• Work to be completed:
Your answer should reproduce the full set of records exactly as given.

+++

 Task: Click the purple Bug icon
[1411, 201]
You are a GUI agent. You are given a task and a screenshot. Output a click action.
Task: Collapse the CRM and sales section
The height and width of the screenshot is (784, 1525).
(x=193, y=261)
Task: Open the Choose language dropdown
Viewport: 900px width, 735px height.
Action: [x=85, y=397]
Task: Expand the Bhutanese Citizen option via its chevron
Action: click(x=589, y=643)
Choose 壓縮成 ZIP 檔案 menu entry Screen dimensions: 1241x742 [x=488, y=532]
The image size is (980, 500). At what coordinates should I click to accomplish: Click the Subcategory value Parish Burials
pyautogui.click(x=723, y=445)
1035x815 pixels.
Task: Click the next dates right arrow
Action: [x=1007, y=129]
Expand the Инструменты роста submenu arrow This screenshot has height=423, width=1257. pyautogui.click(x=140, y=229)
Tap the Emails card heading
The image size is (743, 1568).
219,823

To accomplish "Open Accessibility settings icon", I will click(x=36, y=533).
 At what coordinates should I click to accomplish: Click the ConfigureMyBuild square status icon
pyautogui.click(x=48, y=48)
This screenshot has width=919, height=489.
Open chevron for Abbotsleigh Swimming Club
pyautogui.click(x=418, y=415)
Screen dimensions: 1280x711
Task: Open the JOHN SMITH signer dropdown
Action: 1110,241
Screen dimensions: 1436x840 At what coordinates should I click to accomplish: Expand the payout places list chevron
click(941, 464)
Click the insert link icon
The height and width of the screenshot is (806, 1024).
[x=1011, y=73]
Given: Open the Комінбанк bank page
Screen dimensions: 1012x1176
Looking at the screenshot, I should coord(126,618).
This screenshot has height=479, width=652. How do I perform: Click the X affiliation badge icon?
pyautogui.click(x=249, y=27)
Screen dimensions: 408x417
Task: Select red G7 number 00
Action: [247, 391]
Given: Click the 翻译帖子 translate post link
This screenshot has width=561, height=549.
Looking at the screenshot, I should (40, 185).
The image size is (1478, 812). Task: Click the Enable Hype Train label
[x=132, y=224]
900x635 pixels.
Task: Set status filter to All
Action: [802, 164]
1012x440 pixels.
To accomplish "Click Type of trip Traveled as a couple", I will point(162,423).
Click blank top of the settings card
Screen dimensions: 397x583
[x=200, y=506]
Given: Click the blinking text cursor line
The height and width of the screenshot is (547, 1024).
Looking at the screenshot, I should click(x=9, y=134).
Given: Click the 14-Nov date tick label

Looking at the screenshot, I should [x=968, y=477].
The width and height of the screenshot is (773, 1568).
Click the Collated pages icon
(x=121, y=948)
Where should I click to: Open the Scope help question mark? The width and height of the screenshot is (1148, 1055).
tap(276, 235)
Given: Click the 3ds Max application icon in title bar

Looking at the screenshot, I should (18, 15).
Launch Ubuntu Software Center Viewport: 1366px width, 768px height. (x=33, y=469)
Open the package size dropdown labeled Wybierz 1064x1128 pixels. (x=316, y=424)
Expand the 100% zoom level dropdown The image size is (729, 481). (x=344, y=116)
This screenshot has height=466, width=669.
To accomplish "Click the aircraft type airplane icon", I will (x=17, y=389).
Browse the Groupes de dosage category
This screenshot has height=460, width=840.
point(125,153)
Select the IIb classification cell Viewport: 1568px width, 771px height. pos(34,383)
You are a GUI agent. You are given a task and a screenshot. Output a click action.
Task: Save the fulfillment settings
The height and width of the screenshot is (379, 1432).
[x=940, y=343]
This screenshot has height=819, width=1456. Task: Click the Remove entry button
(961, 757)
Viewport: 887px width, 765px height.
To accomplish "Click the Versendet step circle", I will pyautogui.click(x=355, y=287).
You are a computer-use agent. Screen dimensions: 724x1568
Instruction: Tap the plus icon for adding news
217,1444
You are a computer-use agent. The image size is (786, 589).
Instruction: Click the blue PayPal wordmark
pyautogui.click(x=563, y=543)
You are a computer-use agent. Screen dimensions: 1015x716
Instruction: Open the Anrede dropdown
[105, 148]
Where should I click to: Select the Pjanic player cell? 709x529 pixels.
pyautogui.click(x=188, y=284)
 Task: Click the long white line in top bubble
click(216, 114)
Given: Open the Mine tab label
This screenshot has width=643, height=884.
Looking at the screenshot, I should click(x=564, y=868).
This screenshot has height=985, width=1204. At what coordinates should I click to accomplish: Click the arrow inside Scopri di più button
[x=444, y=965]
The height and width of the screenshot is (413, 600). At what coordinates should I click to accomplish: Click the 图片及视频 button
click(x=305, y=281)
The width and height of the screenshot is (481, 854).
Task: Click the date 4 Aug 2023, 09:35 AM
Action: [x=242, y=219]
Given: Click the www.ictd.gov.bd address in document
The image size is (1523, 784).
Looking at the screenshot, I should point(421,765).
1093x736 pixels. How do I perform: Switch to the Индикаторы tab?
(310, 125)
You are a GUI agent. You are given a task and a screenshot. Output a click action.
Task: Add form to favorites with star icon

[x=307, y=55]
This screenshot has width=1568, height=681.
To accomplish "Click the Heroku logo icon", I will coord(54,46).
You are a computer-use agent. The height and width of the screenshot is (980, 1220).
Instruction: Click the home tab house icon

+++

• Your solution:
 Task: Click the purple Bug icon
[1411, 201]
You are a GUI agent. You are given a task and a screenshot. Output a click action.
Task: Collapse the CRM and sales section
The height and width of the screenshot is (784, 1525).
(x=193, y=261)
Task: Open the Choose language dropdown
Viewport: 900px width, 735px height.
Action: [x=85, y=397]
Task: Expand the Bhutanese Citizen option via its chevron
Action: click(x=589, y=643)
Choose 壓縮成 ZIP 檔案 menu entry Screen dimensions: 1241x742 [x=488, y=532]
The image size is (980, 500). At what coordinates should I click to accomplish: Click the Subcategory value Parish Burials
pyautogui.click(x=723, y=445)
1035x815 pixels.
Task: Click the next dates right arrow
Action: [x=1007, y=129]
Expand the Инструменты роста submenu arrow This screenshot has height=423, width=1257. pyautogui.click(x=140, y=229)
Tap the Emails card heading
The image size is (743, 1568).
219,823

To accomplish "Open Accessibility settings icon", I will click(x=36, y=533).
 At what coordinates should I click to accomplish: Click the ConfigureMyBuild square status icon
pyautogui.click(x=48, y=48)
This screenshot has width=919, height=489.
Open chevron for Abbotsleigh Swimming Club
pyautogui.click(x=418, y=415)
Screen dimensions: 1280x711
Task: Open the JOHN SMITH signer dropdown
Action: 1110,241
Screen dimensions: 1436x840 At what coordinates should I click to accomplish: Expand the payout places list chevron
click(941, 464)
Click the insert link icon
The height and width of the screenshot is (806, 1024).
[x=1011, y=73]
Given: Open the Комінбанк bank page
Screen dimensions: 1012x1176
Looking at the screenshot, I should coord(126,618).
This screenshot has height=479, width=652. How do I perform: Click the X affiliation badge icon?
pyautogui.click(x=249, y=27)
Screen dimensions: 408x417
Task: Select red G7 number 00
Action: [247, 391]
Given: Click the 翻译帖子 translate post link
This screenshot has width=561, height=549.
Looking at the screenshot, I should (40, 185).
The image size is (1478, 812). Task: Click the Enable Hype Train label
[x=132, y=224]
900x635 pixels.
Task: Set status filter to All
Action: [802, 164]
1012x440 pixels.
To accomplish "Click Type of trip Traveled as a couple", I will point(162,423).
Click blank top of the settings card
Screen dimensions: 397x583
[x=200, y=506]
Given: Click the blinking text cursor line
The height and width of the screenshot is (547, 1024).
Looking at the screenshot, I should click(x=9, y=134).
Given: Click the 14-Nov date tick label

Looking at the screenshot, I should [x=968, y=477].
The width and height of the screenshot is (773, 1568).
Click the Collated pages icon
(x=121, y=948)
Where should I click to: Open the Scope help question mark? The width and height of the screenshot is (1148, 1055).
tap(276, 235)
Given: Click the 3ds Max application icon in title bar

Looking at the screenshot, I should (18, 15).
Launch Ubuntu Software Center Viewport: 1366px width, 768px height. (x=33, y=469)
Open the package size dropdown labeled Wybierz 1064x1128 pixels. (x=316, y=424)
Expand the 100% zoom level dropdown The image size is (729, 481). (x=344, y=116)
This screenshot has height=466, width=669.
To accomplish "Click the aircraft type airplane icon", I will (x=17, y=389).
Browse the Groupes de dosage category
This screenshot has height=460, width=840.
point(125,153)
Select the IIb classification cell Viewport: 1568px width, 771px height. pos(34,383)
You are a GUI agent. You are given a task and a screenshot. Output a click action.
Task: Save the fulfillment settings
The height and width of the screenshot is (379, 1432).
[x=940, y=343]
This screenshot has height=819, width=1456. Task: Click the Remove entry button
(961, 757)
Viewport: 887px width, 765px height.
To accomplish "Click the Versendet step circle", I will pyautogui.click(x=355, y=287).
You are a computer-use agent. Screen dimensions: 724x1568
Instruction: Tap the plus icon for adding news
217,1444
You are a computer-use agent. The image size is (786, 589).
Instruction: Click the blue PayPal wordmark
pyautogui.click(x=563, y=543)
You are a computer-use agent. Screen dimensions: 1015x716
Instruction: Open the Anrede dropdown
[105, 148]
Where should I click to: Select the Pjanic player cell? 709x529 pixels.
pyautogui.click(x=188, y=284)
 Task: Click the long white line in top bubble
click(216, 114)
Given: Open the Mine tab label
This screenshot has width=643, height=884.
Looking at the screenshot, I should click(x=564, y=868).
This screenshot has height=985, width=1204. At what coordinates should I click to accomplish: Click the arrow inside Scopri di più button
[x=444, y=965]
The height and width of the screenshot is (413, 600). At what coordinates should I click to accomplish: Click the 图片及视频 button
click(x=305, y=281)
The width and height of the screenshot is (481, 854).
Task: Click the date 4 Aug 2023, 09:35 AM
Action: [x=242, y=219]
Given: Click the www.ictd.gov.bd address in document
The image size is (1523, 784).
Looking at the screenshot, I should point(421,765).
1093x736 pixels. How do I perform: Switch to the Индикаторы tab?
(310, 125)
You are a GUI agent. You are given a task and a screenshot. Output a click action.
Task: Add form to favorites with star icon

[x=307, y=55]
This screenshot has width=1568, height=681.
To accomplish "Click the Heroku logo icon", I will coord(54,46).
You are a computer-use agent. The height and width of the screenshot is (980, 1220).
Instruction: Click the home tab house icon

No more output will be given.